══ PASSAGE PROVIDED ══
Re: Bump soft open file limit (RLIMIT_NOFILE) to hard limit on startup

From: Tomas Vondra <tomas(at)vondra(dot)me>
To: Tom Lane <tgl(at)sss(dot)pgh(dot)pa(dot)us>
Cc: Jelte Fennema-Nio <postgres(at)jeltef(dot)nl>, PostgreSQL-development <pgsql-hackers(at)postgresql(dot)org>, Andres Freund <andres(at)anarazel(dot)de>
Subject: Re: Bump soft open file limit (RLIMIT_NOFILE) to hard limit on startup
Date: 2025-02-11 22:33:45
Message-ID: a4c0388f-02f8-4e5a-9638-616aabf3f9e3@vondra.me
Views: Raw Message | Whole Thread | Download mbox | Resend email
Thread:
Lists: pgsql-hackers

On 2/11/25 21:18, Tom Lane wrote:
> Tomas Vondra <tomas(at)vondra(dot)me> writes:
>> I did run into bottlenecks due to "too few file descriptors" during a
>> recent experiments with partitioning, which made it pretty trivial to
>> get into a situation when we start trashing the VfdCache. I have a
>> half-written draft of a blog post about that somewhere.
>
>> But my conclusion was that it's damn difficult to even realize that's
>> happening, especially if you don't have access to the OS / perf, etc.
═══
◆ **STATED TASK**:
Reproduce the mailing-list reply word for word, everything from "On 2/11/25 21:18, Tom" down to "OS / perf, etc.". The rows come from a different source than the mailing-list reply.
══ MATERIAL ══
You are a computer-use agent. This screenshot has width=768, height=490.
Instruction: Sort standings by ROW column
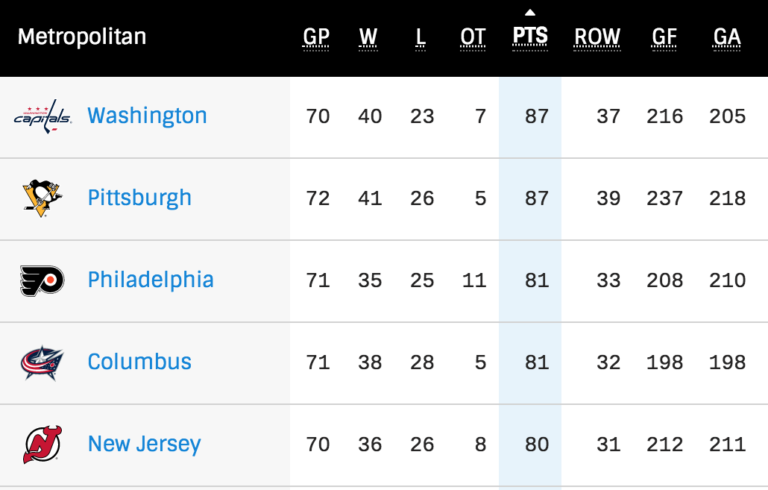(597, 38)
═══
══ MATERIAL ══
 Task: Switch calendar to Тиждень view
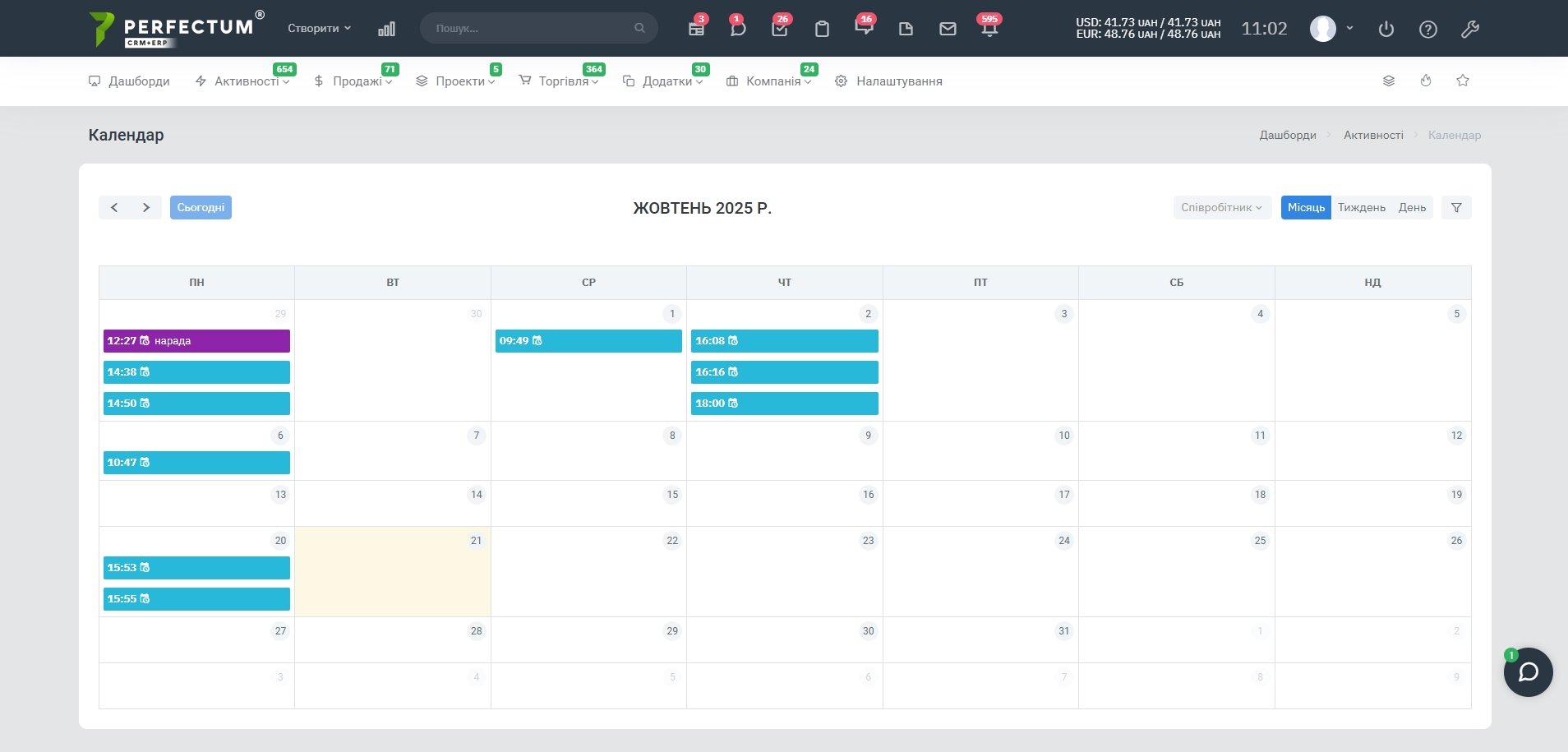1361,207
═══
◆ **SOLVED EXERCISE**:
On 2/11/25 21:18, Tom Lane wrote:
> Tomas Vondra <tomas(at)vondra(dot)me> writes:
>> I did run into bottlenecks due to "too few file descriptors" during a
>> recent experiments with partitioning, which made it pretty trivial to
>> get into a situation when we start trashing the VfdCache. I have a
>> half-written draft of a blog post about that somewhere.
>
>> But my conclusion was that it's damn difficult to even realize that's
>> happening, especially if you don't have access to the OS / perf, etc.